Herausragend die Interpretation von For Samuel Beckett, einer 55 Minuten langen subtilen Reise ins Innere des Klangs aus der Feder des Amerikaners Morton Feldman. Atemberaubend auch Luigi Nonos Boulez gewidmete Komposition A Pierre, ein Duo für Kontrabassflöte und -klarinette, das spannungsvoll Klänge am Rande der Stille auslotet.
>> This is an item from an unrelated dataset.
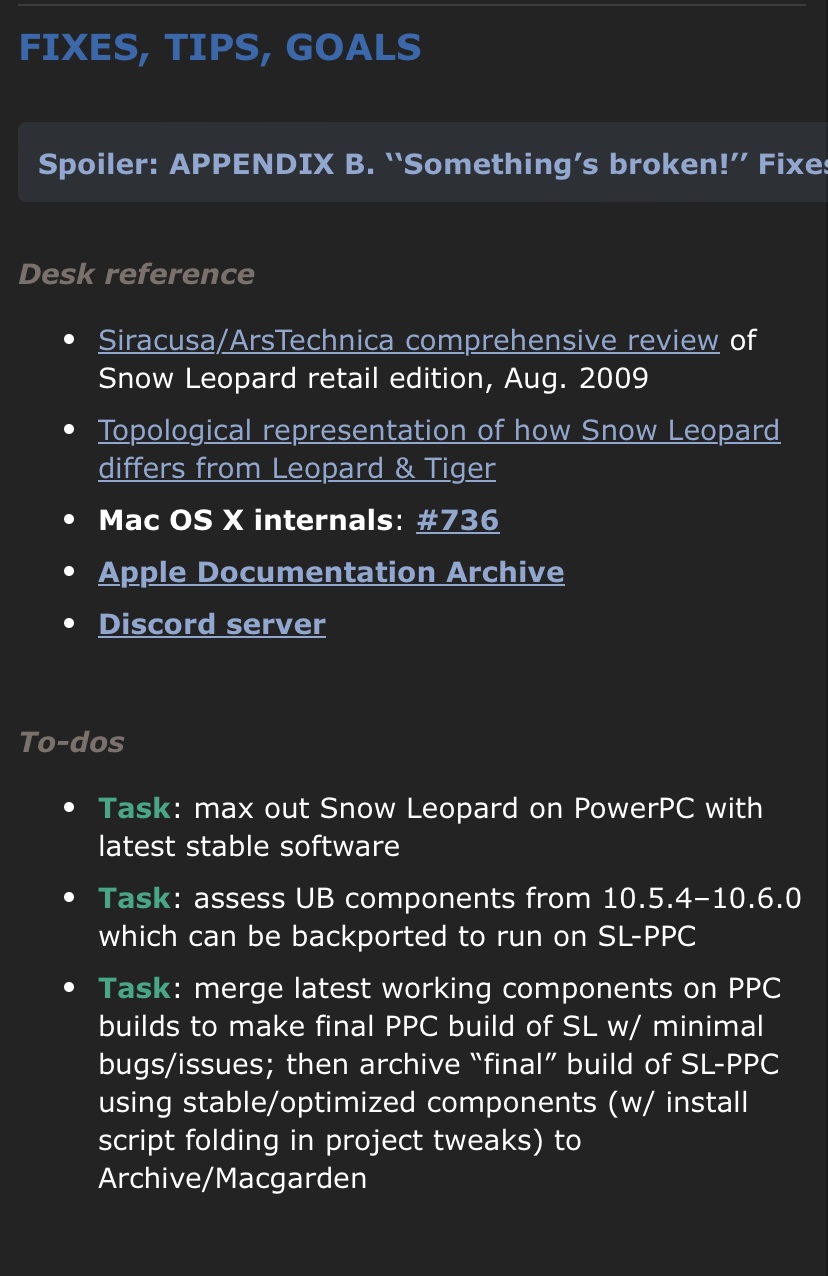The height and width of the screenshot is (1276, 828).
Task: Click the Desk reference subheading
Action: pyautogui.click(x=136, y=274)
Hatte Wolfgang Rihms Schattenstück im Konzert des Radio Symphonie Orchesters weniger überzeugt, fesselte nun seine energiegeladene Gejagte Form mit packendem Spannungsverlauf. Éclat von Pierre Boulez und Helmut Lachenmanns Mouvement (- vor der Erstarrung) beeindruckten durch große kompositorische wie interpretatorische Virtuosität und homogene Gesamtwirkung.

Andere Zeitwahrnehmung

Heutige Möglichkeiten elektronischer Klangproduktion bereits 1924 vorausahnend, schrieb der Pariser Edgar Varèse ein Stück Intégrales, das mit dem Wechsel von solistisch geführter melodischer Linie und orchestraler Strahlkraft überzeugt. Plastische Gestaltungskraft kennzeichnete Shadows, ein Doppelkonzert für Flöte und Klarinette des ungarischen Komponisten und Dirigenten Peter Eötvös. Gérard Griseys an Techniken der amerikanischen Minimalisten erinnernde, ruhige, farbige Klänge von Le Temps et L'Écume ließen durch neue, der Alltagszeit bewusst entgegengesetzte Zeiterfahrungen aufhorchen.

Beinahe überflüssig festzustellen, dass trotz des reichen Angebots vieles offenbleiben muss. So mag man genauso Werke des einflussreichen Amerikaners John Cage vermissen wie auch Kompositionen von Stockhausen, Henze, Schnittke oder vieler Komponisten der jüngeren Generation. Vielleicht ist das ja auch gut so. Weil es nach Fortsetzung verlangt.

Die Reihe wird von 11. bis 13. April mit einem Olivier Messiaen-Zyklus fortgesetzt.